Material for this task ->
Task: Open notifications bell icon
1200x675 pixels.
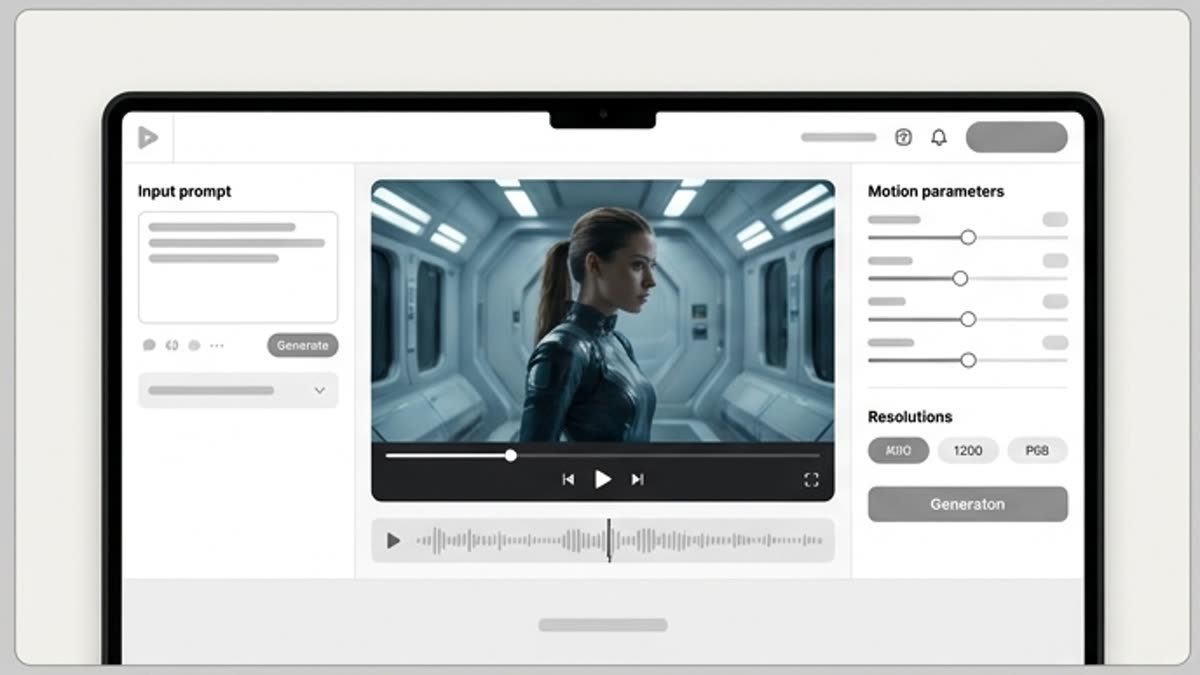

==

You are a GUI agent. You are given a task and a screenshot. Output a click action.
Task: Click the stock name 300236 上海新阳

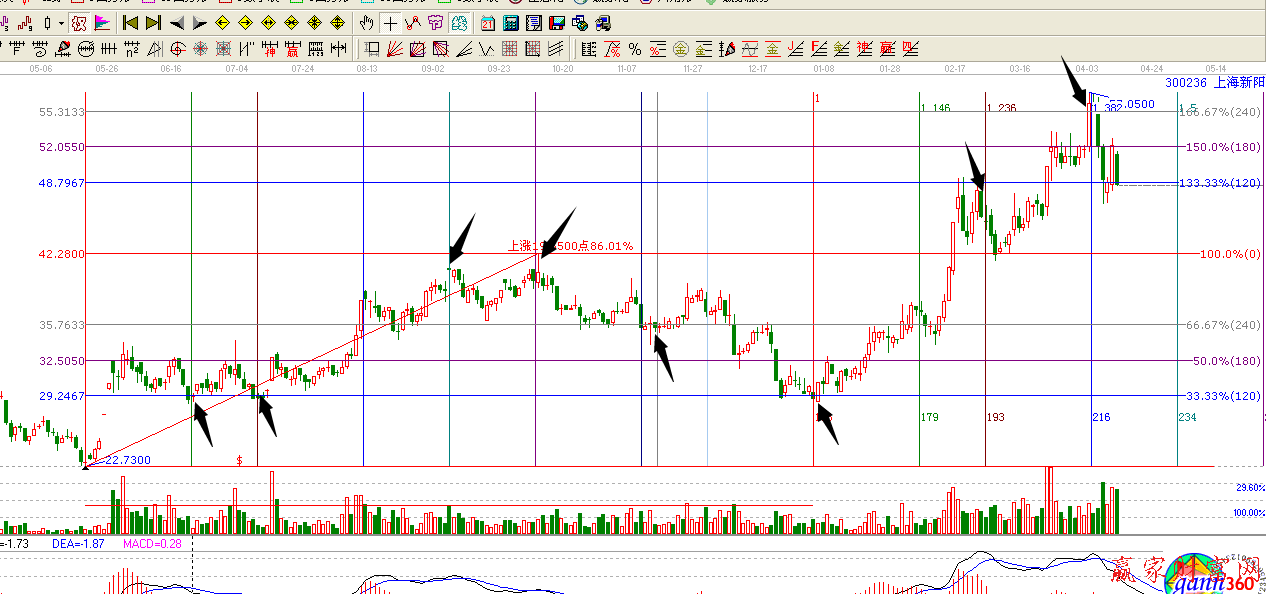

---

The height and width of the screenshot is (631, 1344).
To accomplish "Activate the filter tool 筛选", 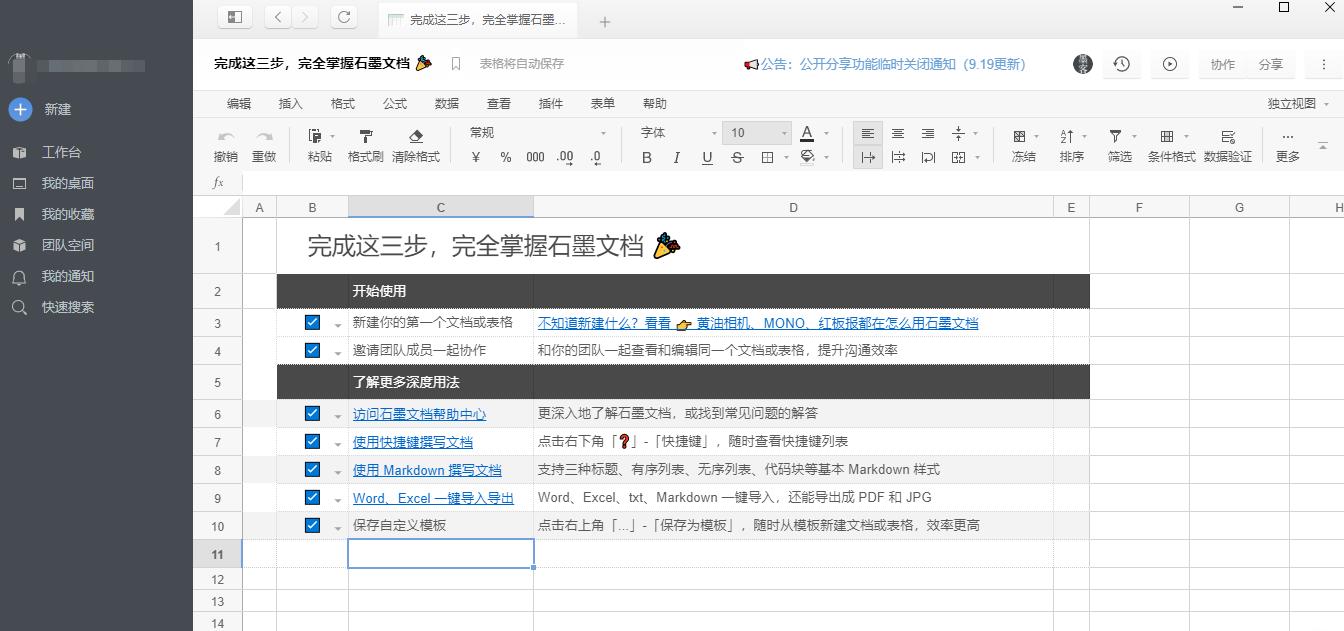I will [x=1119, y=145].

Instructions to follow -> Counting the lines of the records that contain the string "screenshot", with case mattering, what total do you get? Reply with the number alone.

Solution -> 2